Description of the task
From the data that follows, report the number of lines including "Black", and only that number.

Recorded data
*****

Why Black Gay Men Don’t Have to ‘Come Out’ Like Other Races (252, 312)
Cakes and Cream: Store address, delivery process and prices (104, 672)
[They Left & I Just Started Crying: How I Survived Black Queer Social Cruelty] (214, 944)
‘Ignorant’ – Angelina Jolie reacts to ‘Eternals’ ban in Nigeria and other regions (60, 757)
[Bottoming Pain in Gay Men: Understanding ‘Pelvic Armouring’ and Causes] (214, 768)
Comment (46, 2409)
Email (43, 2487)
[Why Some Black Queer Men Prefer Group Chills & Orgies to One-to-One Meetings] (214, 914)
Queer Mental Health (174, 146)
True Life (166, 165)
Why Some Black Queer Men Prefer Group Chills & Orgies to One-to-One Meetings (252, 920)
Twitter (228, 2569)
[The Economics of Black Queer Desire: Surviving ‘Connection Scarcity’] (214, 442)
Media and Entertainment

*****

Response area
5